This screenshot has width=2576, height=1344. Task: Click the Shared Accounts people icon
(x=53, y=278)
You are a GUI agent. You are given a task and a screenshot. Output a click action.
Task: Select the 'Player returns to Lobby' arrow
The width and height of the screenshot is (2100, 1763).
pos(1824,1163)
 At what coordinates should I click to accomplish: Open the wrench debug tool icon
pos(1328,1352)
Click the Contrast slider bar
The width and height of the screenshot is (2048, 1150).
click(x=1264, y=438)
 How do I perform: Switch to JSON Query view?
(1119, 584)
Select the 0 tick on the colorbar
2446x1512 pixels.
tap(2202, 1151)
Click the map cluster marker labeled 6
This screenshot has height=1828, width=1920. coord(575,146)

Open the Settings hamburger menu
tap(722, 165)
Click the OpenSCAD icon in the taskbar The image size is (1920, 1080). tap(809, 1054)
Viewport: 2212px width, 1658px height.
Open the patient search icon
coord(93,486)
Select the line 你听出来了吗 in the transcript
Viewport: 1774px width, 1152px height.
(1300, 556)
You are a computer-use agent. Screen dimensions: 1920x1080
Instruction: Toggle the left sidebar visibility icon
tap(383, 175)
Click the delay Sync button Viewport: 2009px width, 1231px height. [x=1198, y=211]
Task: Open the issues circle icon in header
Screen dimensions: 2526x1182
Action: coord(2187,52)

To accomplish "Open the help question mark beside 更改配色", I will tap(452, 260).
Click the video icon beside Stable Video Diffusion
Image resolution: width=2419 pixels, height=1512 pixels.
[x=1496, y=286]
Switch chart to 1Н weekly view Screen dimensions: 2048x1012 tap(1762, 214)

TASK INSTRUCTIONS: A complete answer gives every line of the data that includes "agent".

THE ANSWER:
You are a GUI agent. You are given a task and a screenshot. Output a click action.
You are a computer-use agent. Screen dimensions: 1920x1080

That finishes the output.